## GIVEN RECORDS

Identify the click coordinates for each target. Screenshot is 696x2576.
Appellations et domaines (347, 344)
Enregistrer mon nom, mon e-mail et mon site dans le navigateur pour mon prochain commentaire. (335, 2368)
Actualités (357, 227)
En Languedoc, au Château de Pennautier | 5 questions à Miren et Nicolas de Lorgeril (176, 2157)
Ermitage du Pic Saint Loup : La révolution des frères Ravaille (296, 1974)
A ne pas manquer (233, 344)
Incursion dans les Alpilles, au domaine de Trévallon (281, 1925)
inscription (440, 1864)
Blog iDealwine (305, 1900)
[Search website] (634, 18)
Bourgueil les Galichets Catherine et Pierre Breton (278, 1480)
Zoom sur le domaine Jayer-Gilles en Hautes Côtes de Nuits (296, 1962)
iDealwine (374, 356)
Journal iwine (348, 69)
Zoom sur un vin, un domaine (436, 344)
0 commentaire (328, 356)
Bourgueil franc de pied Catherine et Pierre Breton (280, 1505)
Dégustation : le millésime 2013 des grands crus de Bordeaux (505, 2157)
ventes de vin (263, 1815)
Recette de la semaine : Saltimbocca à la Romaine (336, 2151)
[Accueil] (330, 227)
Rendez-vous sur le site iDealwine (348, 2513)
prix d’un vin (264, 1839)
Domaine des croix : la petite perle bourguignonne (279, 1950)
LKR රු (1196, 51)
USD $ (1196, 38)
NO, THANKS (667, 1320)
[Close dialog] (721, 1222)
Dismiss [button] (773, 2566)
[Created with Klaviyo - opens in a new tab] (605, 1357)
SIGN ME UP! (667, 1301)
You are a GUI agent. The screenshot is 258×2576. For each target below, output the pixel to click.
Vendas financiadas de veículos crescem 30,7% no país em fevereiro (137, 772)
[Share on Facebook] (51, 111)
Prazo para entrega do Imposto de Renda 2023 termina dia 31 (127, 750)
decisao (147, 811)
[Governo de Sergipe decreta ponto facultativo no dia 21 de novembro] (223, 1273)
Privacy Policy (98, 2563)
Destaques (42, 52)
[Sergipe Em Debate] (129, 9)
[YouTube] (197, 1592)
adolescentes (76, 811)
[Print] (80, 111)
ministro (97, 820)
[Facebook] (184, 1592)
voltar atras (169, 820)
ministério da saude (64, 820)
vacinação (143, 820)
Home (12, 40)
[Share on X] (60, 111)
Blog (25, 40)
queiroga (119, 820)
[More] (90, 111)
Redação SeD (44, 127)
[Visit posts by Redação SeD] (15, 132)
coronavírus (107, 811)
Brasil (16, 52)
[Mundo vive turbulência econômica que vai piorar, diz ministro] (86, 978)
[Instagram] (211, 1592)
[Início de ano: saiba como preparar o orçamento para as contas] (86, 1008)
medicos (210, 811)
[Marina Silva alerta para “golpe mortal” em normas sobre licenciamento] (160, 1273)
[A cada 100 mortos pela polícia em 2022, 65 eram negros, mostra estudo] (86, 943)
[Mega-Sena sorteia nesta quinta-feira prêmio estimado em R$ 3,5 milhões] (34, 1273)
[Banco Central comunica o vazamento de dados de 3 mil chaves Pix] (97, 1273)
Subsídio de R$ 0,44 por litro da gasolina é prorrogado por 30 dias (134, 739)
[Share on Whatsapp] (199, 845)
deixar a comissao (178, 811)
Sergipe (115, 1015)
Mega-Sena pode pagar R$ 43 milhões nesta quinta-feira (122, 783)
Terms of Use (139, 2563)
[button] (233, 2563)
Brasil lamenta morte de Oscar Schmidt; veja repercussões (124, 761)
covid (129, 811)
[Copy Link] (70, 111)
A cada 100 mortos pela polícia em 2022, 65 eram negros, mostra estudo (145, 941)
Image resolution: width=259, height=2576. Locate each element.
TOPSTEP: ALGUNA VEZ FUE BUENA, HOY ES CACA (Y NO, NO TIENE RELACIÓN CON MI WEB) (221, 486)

## TASK REQUIREMENTS
The full set of entries should be copied out exactly as given.

## WRITTEN RESPONSE
Identify the click coordinates for each target. Screenshot is 696x2576.
Appellations et domaines (347, 344)
Enregistrer mon nom, mon e-mail et mon site dans le navigateur pour mon prochain commentaire. (335, 2368)
Actualités (357, 227)
En Languedoc, au Château de Pennautier | 5 questions à Miren et Nicolas de Lorgeril (176, 2157)
Ermitage du Pic Saint Loup : La révolution des frères Ravaille (296, 1974)
A ne pas manquer (233, 344)
Incursion dans les Alpilles, au domaine de Trévallon (281, 1925)
inscription (440, 1864)
Blog iDealwine (305, 1900)
[Search website] (634, 18)
Bourgueil les Galichets Catherine et Pierre Breton (278, 1480)
Zoom sur le domaine Jayer-Gilles en Hautes Côtes de Nuits (296, 1962)
iDealwine (374, 356)
Journal iwine (348, 69)
Zoom sur un vin, un domaine (436, 344)
0 commentaire (328, 356)
Bourgueil franc de pied Catherine et Pierre Breton (280, 1505)
Dégustation : le millésime 2013 des grands crus de Bordeaux (505, 2157)
ventes de vin (263, 1815)
Recette de la semaine : Saltimbocca à la Romaine (336, 2151)
[Accueil] (330, 227)
Rendez-vous sur le site iDealwine (348, 2513)
prix d’un vin (264, 1839)
Domaine des croix : la petite perle bourguignonne (279, 1950)
LKR රු (1196, 51)
USD $ (1196, 38)
NO, THANKS (667, 1320)
[Close dialog] (721, 1222)
Dismiss [button] (773, 2566)
[Created with Klaviyo - opens in a new tab] (605, 1357)
SIGN ME UP! (667, 1301)
You are a GUI agent. The screenshot is 258×2576. For each target below, output the pixel to click.
Vendas financiadas de veículos crescem 30,7% no país em fevereiro (137, 772)
[Share on Facebook] (51, 111)
Prazo para entrega do Imposto de Renda 2023 termina dia 31 (127, 750)
decisao (147, 811)
[Governo de Sergipe decreta ponto facultativo no dia 21 de novembro] (223, 1273)
Privacy Policy (98, 2563)
Destaques (42, 52)
[Sergipe Em Debate] (129, 9)
[YouTube] (197, 1592)
adolescentes (76, 811)
[Print] (80, 111)
ministro (97, 820)
[Facebook] (184, 1592)
voltar atras (169, 820)
ministério da saude (64, 820)
vacinação (143, 820)
Home (12, 40)
[Share on X] (60, 111)
Blog (25, 40)
queiroga (119, 820)
[More] (90, 111)
Redação SeD (44, 127)
[Visit posts by Redação SeD] (15, 132)
coronavírus (107, 811)
Brasil (16, 52)
[Mundo vive turbulência econômica que vai piorar, diz ministro] (86, 978)
[Instagram] (211, 1592)
[Início de ano: saiba como preparar o orçamento para as contas] (86, 1008)
medicos (210, 811)
[Marina Silva alerta para “golpe mortal” em normas sobre licenciamento] (160, 1273)
[A cada 100 mortos pela polícia em 2022, 65 eram negros, mostra estudo] (86, 943)
[Mega-Sena sorteia nesta quinta-feira prêmio estimado em R$ 3,5 milhões] (34, 1273)
[Banco Central comunica o vazamento de dados de 3 mil chaves Pix] (97, 1273)
Subsídio de R$ 0,44 por litro da gasolina é prorrogado por 30 dias (134, 739)
[Share on Whatsapp] (199, 845)
deixar a comissao (178, 811)
Sergipe (115, 1015)
Mega-Sena pode pagar R$ 43 milhões nesta quinta-feira (122, 783)
Terms of Use (139, 2563)
[button] (233, 2563)
Brasil lamenta morte de Oscar Schmidt; veja repercussões (124, 761)
covid (129, 811)
[Copy Link] (70, 111)
A cada 100 mortos pela polícia em 2022, 65 eram negros, mostra estudo (145, 941)
Image resolution: width=259, height=2576. Locate each element.
TOPSTEP: ALGUNA VEZ FUE BUENA, HOY ES CACA (Y NO, NO TIENE RELACIÓN CON MI WEB) (221, 486)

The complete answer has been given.